Don't All Thank Me At Once: The Lost Pop Genius of Scott Miller
- First edition cover
- Author: Brett Milano
- Cover artist: Betsy Lescosky (design); Ana Morales (photograph);
- Language: English
- Genre: Biography
- Publisher: 125 Books
- Publication date: October 2015
- Publication place: United States
- Media type: Print (Paperback)
- Pages: 180 pp (first edition, paperback)
- ISBN: 978-0692484692 (first edition, paperback)

= Don't All Thank Me at Once =

2015 biography of Scott Miller by Brett Milano

Don't All Thank Me At Once: The Lost Pop Genius of Scott Miller is a 2015 biography of pop musician Scott Miller, written by Brett Milano.

The author, a Boston-based music critic and columnist, described the book as one that not only tells the story of Scott Miller and his bands Game Theory and The Loud Family, but also explores "the college and indie-rock explosion of the 1980s and 1990s," and how some influential artists "managed to fall through the cracks."

Milano, who had long believed that the quality of Miller's work was "way out of sync with the amount of recognition he got," began to contemplate writing the book soon after Miller's suicide in April 2013. Miller's death brought to the forefront Milano's feeling that it was "a bit of a crime" that Miller had never adequately been recognized during his lifetime.

Explaining his motivations for writing the book, Milano stated, "Like a lot of people I was pretty shaken up by his sudden and self-inflicted death in 2013, and thought he should be honored in some way... there’s some earthshaking music here that I have to tell people about." Citing comparisons to Big Star and Nick Drake in a 2016 interview, Milano expressed his hopes and expectation that Miller's music will be rediscovered, bringing Miller "after-the-fact acclaim." The book's release coincided with an expanded reissue of the 1987 Game Theory album Lolita Nation, part of a series of reissues by Omnivore Recordings of Miller's long out-of-print Game Theory albums.

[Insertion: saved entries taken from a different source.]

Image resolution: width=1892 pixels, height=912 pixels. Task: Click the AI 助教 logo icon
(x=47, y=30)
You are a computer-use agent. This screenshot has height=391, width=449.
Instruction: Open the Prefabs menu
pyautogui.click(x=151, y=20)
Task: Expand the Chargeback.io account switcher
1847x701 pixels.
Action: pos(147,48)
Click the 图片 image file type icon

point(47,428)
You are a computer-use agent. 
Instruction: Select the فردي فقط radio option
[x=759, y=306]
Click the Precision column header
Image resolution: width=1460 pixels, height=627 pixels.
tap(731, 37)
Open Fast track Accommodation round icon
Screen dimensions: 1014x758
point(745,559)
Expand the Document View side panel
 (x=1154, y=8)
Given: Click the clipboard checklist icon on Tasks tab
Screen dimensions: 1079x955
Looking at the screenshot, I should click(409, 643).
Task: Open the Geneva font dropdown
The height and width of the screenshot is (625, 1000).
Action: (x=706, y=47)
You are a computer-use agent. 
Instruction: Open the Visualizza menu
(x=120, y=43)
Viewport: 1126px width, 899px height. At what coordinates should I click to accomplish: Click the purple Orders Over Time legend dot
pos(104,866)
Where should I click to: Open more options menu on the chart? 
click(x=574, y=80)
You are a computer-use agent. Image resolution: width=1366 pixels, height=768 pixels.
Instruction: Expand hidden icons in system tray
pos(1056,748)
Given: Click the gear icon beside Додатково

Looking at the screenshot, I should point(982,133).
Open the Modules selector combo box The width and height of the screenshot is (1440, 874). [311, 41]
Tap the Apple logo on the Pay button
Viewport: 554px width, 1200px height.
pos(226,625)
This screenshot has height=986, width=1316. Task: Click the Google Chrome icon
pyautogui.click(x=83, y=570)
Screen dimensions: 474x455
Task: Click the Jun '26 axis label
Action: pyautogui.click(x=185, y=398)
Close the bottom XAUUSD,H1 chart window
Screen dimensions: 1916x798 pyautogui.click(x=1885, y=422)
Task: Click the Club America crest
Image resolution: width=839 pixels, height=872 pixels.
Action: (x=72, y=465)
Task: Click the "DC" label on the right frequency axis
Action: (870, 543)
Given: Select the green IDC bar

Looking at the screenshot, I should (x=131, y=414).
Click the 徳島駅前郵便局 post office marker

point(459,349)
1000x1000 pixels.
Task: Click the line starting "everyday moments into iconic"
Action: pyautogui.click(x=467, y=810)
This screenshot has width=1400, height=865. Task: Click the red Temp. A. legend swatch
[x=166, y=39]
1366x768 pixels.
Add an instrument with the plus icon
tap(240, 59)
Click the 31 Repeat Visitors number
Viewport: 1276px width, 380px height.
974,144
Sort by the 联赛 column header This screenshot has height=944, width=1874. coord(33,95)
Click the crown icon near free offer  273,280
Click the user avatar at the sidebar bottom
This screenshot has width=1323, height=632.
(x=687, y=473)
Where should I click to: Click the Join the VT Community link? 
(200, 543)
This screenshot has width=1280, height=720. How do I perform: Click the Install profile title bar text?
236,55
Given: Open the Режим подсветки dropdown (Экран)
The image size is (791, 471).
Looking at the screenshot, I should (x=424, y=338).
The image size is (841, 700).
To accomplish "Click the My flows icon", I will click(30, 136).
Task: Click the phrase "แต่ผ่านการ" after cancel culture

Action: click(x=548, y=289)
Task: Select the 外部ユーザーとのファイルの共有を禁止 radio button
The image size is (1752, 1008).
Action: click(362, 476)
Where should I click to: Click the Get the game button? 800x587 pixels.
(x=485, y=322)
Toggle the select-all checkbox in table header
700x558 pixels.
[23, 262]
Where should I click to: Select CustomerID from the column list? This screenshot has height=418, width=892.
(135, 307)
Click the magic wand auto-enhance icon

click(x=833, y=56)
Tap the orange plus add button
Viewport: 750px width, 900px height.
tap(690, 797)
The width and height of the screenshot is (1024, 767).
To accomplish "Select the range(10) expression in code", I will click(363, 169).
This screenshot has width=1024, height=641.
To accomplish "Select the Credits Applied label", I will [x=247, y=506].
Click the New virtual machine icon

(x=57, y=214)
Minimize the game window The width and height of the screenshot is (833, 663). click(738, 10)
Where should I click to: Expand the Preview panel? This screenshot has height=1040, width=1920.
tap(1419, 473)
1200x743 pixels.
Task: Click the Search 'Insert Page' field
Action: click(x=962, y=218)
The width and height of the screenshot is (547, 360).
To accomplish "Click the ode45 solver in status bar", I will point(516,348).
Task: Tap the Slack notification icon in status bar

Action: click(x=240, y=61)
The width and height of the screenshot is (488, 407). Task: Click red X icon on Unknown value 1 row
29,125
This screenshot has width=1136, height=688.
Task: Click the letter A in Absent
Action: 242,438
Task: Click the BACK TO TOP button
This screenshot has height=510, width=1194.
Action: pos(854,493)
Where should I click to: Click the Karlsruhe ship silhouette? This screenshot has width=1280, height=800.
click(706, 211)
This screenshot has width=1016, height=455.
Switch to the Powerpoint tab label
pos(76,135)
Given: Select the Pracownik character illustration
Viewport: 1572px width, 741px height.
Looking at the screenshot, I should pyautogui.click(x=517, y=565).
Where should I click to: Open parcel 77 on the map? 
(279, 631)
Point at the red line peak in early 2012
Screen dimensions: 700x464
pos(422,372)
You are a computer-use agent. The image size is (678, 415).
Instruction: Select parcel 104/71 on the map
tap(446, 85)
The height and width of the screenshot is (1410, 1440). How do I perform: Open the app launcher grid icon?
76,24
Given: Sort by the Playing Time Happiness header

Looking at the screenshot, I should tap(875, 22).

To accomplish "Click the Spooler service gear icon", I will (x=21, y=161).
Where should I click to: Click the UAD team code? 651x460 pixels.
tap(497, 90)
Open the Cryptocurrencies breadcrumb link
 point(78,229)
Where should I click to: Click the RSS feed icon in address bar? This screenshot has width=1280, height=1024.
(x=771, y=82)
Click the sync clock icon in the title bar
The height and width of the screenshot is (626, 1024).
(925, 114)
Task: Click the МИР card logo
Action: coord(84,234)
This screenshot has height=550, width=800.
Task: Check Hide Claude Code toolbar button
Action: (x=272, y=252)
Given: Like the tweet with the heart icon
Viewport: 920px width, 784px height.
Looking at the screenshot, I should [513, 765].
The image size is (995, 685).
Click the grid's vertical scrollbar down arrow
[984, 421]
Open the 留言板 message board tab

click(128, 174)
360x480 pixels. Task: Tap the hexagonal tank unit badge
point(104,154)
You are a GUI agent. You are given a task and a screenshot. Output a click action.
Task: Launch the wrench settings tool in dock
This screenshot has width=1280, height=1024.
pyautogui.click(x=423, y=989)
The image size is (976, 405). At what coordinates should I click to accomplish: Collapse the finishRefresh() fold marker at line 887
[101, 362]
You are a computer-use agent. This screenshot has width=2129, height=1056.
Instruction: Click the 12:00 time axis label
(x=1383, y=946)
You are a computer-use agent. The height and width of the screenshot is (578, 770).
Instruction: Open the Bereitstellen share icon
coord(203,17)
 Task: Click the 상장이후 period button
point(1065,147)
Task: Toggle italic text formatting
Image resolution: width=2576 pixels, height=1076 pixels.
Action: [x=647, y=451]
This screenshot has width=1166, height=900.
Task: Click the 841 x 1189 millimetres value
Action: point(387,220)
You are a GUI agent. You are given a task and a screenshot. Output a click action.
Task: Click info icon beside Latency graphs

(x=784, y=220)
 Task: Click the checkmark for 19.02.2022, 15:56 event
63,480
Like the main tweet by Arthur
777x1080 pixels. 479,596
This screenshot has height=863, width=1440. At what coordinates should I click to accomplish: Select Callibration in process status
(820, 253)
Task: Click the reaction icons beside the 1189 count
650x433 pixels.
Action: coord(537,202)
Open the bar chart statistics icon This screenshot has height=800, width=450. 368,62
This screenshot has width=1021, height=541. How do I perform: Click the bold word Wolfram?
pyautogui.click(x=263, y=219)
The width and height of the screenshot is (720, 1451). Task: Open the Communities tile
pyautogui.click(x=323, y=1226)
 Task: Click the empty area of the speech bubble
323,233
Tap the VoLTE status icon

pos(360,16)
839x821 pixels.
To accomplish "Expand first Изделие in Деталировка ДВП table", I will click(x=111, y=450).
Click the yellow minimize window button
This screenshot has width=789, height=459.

An initial book proposal, focusing primarily on Lolita Nation, was submitted by Milano to the editors of the 33 1/3 book series. The proposal was rejected with "enough encouragement" that Milano decided to go further with the project, to research and write a full-scale biography, and "try to get a handle on who Scott was and how that played into the music he made."

The front cover, designed by Betsy Lescosky, echoes design elements used by Miller in numerous Game Theory album covers, including a distinctive bold italic font, with an oversized capital "G" framing a photo by Ana Morales of Miller performing with The Loud Family.

==Critical reception==
According to the Austin Chronicle, the biography's "no-nonsense" narrative never bogs down, using interviews to make the case for Miller's "two decades of genius."

Salons Annie Zaleski noted that the book was not sad but rather "humorous at times, and it brought to life why [Miller's] music was so compelling and smart."